▸ What is being asked: Rewrite the listing below as a numbered list, starting at its first line and ending at the line that contains "pos(314,85)", both included. Leave out the blank lines.

▸ Record excerpts:
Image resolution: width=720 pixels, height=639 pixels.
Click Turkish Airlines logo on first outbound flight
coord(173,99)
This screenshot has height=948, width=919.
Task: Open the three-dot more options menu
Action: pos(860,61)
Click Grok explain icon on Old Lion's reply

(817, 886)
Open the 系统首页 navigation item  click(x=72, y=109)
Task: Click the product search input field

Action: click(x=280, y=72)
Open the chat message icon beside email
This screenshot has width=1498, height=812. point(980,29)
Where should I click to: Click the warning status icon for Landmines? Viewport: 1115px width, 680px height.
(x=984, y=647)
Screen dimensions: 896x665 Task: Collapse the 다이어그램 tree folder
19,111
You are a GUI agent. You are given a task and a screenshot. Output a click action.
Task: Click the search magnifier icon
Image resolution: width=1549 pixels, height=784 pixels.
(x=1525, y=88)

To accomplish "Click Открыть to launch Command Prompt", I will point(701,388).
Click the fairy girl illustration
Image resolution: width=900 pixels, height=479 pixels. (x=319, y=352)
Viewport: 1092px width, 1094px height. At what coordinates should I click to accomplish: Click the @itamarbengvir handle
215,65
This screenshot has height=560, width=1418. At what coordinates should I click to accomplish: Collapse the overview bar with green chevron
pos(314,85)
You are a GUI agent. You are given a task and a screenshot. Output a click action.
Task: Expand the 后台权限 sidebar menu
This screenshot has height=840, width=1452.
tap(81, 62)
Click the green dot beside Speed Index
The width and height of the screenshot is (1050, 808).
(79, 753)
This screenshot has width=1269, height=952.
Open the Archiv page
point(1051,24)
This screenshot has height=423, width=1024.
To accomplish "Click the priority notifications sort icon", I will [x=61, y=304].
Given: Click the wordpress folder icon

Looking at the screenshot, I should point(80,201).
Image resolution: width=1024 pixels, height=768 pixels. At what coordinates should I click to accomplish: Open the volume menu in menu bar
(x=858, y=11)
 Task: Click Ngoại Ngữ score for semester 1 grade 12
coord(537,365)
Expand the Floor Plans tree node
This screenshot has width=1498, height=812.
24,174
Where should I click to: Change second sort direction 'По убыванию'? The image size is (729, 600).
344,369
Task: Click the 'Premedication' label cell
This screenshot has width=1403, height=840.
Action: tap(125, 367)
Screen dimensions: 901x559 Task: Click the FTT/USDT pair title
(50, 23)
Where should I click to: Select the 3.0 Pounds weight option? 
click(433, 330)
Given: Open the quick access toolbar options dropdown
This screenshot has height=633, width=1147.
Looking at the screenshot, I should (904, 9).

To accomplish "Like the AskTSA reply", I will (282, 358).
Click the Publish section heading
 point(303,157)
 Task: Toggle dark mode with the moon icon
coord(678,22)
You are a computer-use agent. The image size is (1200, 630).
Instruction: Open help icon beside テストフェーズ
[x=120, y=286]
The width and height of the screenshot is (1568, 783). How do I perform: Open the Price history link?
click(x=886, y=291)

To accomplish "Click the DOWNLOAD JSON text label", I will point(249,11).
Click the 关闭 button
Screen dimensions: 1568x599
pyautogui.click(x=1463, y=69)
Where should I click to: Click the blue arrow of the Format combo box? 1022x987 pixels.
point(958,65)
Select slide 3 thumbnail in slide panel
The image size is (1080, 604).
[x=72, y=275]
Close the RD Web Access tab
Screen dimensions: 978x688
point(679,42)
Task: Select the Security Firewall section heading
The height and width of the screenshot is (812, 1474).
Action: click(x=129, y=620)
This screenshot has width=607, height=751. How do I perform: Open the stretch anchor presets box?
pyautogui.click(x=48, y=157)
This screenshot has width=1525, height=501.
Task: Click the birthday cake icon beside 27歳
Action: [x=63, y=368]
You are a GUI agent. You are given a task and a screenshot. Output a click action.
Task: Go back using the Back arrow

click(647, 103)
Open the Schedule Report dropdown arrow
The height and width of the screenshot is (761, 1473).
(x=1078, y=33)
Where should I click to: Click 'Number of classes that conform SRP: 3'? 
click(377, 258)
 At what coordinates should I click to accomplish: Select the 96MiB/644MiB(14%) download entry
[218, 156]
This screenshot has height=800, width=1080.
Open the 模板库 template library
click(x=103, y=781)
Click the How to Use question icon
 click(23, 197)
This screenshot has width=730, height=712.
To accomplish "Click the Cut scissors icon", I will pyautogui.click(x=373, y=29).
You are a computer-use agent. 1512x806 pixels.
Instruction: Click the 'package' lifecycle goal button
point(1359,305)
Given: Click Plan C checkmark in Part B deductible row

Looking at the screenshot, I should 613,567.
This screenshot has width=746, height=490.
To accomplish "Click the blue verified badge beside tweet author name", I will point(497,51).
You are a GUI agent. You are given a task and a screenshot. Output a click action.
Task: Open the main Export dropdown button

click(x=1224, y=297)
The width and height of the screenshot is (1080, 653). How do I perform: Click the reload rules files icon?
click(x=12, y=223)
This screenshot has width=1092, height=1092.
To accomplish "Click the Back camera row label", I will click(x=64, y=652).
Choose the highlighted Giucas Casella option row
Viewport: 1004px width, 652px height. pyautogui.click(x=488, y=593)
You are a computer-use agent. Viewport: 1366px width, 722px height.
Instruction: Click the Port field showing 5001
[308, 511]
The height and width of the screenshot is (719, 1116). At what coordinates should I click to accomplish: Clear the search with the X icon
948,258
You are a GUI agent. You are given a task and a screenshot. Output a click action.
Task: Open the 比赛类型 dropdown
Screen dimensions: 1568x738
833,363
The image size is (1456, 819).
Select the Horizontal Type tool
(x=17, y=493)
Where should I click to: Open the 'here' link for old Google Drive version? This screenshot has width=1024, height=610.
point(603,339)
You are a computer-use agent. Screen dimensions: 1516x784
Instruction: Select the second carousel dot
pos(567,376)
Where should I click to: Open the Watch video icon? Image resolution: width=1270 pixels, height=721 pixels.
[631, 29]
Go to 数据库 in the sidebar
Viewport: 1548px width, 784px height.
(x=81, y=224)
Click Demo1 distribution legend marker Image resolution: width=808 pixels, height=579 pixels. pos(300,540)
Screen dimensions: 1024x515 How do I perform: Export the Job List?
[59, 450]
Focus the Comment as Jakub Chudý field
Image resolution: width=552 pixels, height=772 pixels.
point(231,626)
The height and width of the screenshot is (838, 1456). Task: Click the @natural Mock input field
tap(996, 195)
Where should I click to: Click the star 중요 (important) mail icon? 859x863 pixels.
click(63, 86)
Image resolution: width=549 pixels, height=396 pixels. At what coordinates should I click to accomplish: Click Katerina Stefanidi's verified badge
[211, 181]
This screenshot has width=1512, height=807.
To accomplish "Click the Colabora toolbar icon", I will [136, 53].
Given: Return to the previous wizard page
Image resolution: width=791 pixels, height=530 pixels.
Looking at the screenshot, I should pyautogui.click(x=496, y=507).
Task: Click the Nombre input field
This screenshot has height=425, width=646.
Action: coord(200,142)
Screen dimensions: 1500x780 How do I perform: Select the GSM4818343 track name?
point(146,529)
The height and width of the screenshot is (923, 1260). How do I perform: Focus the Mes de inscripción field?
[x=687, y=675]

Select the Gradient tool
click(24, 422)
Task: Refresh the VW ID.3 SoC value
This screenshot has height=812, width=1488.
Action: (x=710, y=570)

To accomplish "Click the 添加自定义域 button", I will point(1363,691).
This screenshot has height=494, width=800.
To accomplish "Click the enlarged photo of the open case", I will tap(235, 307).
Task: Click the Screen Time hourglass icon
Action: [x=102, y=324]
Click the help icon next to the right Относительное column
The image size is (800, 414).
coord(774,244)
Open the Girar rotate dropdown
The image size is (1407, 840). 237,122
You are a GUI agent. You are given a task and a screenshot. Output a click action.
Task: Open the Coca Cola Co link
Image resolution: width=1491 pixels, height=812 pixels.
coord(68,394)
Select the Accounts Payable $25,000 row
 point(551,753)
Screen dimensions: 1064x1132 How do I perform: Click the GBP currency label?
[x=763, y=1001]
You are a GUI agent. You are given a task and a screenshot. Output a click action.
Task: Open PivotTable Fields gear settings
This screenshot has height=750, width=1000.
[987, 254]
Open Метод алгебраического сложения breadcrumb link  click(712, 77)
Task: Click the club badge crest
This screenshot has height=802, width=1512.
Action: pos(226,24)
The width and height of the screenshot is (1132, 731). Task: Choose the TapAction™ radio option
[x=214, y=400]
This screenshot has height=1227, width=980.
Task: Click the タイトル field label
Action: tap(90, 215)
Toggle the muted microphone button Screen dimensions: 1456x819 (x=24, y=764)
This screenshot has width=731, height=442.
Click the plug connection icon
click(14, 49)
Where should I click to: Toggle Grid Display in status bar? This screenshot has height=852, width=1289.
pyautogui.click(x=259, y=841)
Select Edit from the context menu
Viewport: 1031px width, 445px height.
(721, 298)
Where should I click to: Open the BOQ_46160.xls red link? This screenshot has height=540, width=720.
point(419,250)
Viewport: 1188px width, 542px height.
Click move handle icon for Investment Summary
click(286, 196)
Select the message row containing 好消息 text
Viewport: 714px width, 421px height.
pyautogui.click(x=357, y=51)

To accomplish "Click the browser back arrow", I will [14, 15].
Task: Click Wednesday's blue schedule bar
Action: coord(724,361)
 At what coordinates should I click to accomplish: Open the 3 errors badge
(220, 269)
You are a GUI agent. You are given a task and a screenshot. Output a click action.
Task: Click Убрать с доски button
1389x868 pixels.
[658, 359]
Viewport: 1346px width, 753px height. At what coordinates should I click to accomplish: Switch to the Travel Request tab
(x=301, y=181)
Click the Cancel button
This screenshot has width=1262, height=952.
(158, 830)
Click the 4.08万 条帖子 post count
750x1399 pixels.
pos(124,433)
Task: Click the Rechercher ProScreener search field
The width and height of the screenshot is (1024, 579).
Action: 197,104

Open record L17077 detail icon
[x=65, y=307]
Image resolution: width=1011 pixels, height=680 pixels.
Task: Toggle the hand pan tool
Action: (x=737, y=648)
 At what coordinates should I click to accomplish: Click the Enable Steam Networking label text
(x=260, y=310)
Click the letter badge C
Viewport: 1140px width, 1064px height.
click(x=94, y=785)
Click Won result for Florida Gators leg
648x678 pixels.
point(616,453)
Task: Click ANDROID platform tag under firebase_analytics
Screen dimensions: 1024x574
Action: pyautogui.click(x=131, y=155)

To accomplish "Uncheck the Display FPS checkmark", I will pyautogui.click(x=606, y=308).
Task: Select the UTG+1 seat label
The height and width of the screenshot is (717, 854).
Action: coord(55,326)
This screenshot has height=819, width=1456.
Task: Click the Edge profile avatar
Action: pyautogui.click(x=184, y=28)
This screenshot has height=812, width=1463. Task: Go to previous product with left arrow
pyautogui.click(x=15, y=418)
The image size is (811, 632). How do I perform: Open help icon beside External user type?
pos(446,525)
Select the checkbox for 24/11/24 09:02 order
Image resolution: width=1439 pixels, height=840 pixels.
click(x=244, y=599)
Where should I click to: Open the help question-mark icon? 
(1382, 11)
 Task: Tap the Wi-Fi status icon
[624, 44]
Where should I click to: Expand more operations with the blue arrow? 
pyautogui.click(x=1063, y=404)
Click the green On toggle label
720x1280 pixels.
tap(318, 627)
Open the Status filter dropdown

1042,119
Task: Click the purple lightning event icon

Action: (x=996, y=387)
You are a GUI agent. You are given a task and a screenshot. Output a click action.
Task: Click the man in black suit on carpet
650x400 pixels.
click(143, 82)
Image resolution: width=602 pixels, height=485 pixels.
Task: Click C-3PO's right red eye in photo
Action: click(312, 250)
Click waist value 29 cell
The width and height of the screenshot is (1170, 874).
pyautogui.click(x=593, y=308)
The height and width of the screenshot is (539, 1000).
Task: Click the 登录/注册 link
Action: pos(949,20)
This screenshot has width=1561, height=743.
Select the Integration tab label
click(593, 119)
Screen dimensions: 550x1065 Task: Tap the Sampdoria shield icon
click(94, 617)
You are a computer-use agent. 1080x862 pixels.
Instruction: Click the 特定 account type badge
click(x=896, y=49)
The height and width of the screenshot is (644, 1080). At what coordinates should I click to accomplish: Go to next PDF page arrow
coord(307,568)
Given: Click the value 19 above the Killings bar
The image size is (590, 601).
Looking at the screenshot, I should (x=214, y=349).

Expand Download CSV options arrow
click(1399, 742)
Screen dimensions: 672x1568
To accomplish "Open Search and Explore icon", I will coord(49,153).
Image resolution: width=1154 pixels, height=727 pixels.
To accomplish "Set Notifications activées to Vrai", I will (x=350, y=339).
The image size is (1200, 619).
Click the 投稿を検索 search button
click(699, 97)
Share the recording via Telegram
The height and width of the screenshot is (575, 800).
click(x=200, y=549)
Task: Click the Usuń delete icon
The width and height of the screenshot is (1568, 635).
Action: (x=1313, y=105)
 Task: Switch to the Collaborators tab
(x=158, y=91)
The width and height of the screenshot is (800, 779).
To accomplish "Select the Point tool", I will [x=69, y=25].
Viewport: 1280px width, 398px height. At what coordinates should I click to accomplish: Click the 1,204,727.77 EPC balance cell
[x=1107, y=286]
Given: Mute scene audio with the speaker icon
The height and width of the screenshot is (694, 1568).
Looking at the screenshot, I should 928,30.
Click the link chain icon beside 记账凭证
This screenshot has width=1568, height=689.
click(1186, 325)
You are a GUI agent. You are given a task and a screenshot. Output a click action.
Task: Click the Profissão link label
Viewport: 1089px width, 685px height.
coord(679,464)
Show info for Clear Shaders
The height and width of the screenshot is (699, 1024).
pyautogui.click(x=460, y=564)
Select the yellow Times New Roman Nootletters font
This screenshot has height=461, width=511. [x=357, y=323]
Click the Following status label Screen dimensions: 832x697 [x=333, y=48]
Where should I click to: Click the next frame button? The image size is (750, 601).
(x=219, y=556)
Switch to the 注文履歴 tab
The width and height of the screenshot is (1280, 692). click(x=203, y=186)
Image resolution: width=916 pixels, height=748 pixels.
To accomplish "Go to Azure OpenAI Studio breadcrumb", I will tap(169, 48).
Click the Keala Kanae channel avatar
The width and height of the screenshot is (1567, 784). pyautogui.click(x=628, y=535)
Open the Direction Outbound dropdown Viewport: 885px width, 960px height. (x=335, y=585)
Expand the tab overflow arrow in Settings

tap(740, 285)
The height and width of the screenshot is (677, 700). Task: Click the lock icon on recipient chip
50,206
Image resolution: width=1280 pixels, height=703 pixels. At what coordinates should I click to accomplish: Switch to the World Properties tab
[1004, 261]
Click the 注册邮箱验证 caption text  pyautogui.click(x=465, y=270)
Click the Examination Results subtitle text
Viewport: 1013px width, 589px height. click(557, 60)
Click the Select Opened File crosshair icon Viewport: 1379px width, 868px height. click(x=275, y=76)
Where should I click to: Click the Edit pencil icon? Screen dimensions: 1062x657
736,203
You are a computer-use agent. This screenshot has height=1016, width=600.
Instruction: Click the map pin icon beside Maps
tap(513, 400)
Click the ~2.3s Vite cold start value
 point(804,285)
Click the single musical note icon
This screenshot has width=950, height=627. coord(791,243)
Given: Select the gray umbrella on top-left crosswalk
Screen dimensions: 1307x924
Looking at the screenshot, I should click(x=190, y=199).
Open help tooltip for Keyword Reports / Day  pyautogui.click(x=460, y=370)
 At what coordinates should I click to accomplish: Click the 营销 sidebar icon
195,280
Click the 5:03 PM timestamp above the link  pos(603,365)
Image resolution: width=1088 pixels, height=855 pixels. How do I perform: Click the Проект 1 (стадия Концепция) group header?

▸ Answer to this problem:
1. Image resolution: width=720 pixels, height=639 pixels.
2. Click Turkish Airlines logo on first outbound flight
3. coord(173,99)
4. This screenshot has height=948, width=919.
5. Task: Open the three-dot more options menu
6. Action: pos(860,61)
7. Click Grok explain icon on Old Lion's reply
8. (817, 886)
9. Open the 系统首页 navigation item  click(x=72, y=109)
10. Task: Click the product search input field
11. Action: click(x=280, y=72)
12. Open the chat message icon beside email
13. This screenshot has width=1498, height=812. point(980,29)
14. Where should I click to: Click the warning status icon for Landmines? Viewport: 1115px width, 680px height.
15. (x=984, y=647)
16. Screen dimensions: 896x665 Task: Collapse the 다이어그램 tree folder
17. 19,111
18. You are a GUI agent. You are given a task and a screenshot. Output a click action.
19. Task: Click the search magnifier icon
20. Image resolution: width=1549 pixels, height=784 pixels.
21. (x=1525, y=88)
22. To accomplish "Click Открыть to launch Command Prompt", I will point(701,388).
23. Click the fairy girl illustration
24. Image resolution: width=900 pixels, height=479 pixels. (x=319, y=352)
25. Viewport: 1092px width, 1094px height. At what coordinates should I click to accomplish: Click the @itamarbengvir handle
26. 215,65
27. This screenshot has height=560, width=1418. At what coordinates should I click to accomplish: Collapse the overview bar with green chevron
28. pos(314,85)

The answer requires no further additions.